Resume Interrupted Evaluation Runs
Evaluation and benchmark workflows can be resumed after interruptions such as rate limits or timeouts. If a benchmark is interrupted after completing some steps, you can resume the run from its last successful step using the run_id:
qt resume "$RUN_ID"In the following example, run_id 1 failed to complete:
ID EVAL STATUS SAMPLES CREATED DURATION
2 support-triage completed 5000 2026-7-02T18:30:00.000000Z 5.000s
1 support-triage failed 813 2026-7-01T18:15:00.000000Z 2.000sWhen the failed run is inspected with qt show, no aggregate metrics are displayed:
qt show 1
Run 1
eval: support-triage
status: failed
created: 2026-7-01T18:15:00.000000Z
duration: -
input: {"model":"openai:gpt-5.5","num_samples":813}
output: -
error: -
Aggregated Metrics
No metrics found.To resume and complete the failed evaluation, use the following command:
qt resume 1Resume a run only when you want to continue the same evaluation configuration as the original run used.

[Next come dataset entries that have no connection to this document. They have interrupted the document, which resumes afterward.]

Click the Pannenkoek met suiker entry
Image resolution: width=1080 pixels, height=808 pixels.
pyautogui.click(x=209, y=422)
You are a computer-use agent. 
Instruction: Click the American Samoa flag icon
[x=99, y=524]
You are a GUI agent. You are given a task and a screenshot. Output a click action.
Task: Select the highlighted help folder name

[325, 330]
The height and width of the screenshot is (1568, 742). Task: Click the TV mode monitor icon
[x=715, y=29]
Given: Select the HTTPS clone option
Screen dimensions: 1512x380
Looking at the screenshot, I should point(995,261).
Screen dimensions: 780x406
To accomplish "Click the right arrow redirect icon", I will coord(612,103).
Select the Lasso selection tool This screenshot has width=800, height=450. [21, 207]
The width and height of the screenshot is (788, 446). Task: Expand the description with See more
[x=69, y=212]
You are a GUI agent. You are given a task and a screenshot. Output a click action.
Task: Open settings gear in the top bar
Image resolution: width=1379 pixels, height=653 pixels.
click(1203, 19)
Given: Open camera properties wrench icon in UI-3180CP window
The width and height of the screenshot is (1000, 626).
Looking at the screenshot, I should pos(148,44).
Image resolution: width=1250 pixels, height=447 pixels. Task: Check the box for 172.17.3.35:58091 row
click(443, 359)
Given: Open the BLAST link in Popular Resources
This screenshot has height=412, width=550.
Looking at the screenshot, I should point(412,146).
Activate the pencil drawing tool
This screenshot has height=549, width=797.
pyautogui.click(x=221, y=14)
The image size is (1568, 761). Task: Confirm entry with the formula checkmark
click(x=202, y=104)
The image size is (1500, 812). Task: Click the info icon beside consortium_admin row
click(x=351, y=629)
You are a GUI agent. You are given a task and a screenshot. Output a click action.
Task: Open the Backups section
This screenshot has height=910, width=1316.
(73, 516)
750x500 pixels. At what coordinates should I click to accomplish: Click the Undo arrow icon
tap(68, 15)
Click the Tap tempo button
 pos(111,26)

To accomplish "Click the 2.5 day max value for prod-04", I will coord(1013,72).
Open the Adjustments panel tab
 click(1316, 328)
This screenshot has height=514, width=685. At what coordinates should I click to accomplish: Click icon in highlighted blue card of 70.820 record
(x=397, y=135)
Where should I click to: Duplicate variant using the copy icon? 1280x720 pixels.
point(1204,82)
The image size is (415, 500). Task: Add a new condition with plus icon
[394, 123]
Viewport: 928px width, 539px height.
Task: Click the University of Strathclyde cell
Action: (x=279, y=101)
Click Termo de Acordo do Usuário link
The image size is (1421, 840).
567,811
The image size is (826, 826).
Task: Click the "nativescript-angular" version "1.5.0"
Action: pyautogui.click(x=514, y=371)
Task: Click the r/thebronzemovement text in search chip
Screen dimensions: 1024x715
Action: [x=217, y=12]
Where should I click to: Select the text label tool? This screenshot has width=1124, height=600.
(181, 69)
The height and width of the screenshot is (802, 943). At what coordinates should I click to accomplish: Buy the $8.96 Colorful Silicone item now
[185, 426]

Start a new run when you intentionally change the model, prompt, dataset, rubric, workflow input, or step input, so results are measured against the correct evaluation configuration. See Resume Runs for the full resume workflow.
Using Coding Agents to Analyze Evaluation Results
Use the Quantiles agent skill to use coding agents to run repository-based evaluations with the qt CLI. The skill supports Codex, Claude Code, Cursor, GitHub Copilot, Gemini CLI, OpenCode, and other agents that use reusable skills or instruction files.
Install the skill
Use the prompt below to set up your coding agent with the Quantiles CLI and agent skill:
Please install the Quantiles skill at github.com/quantiles-evals/skillAlternatively, copy SKILL.md into your agent’s skill directory.
Prompt the coding agent
After installation, use your coding agent to run and inspect an evaluation or compare results across two runs. Customize the below prompt template to your needs:
Run $BENCHMARK, then summarize the aggregate metrics, sample-level results, failures, and any notable errors. Identify the highest-impact issues to review first, and recommend specific next steps to improve quality and reliability.See Agents Overview for more detail on using agents with Quantiles.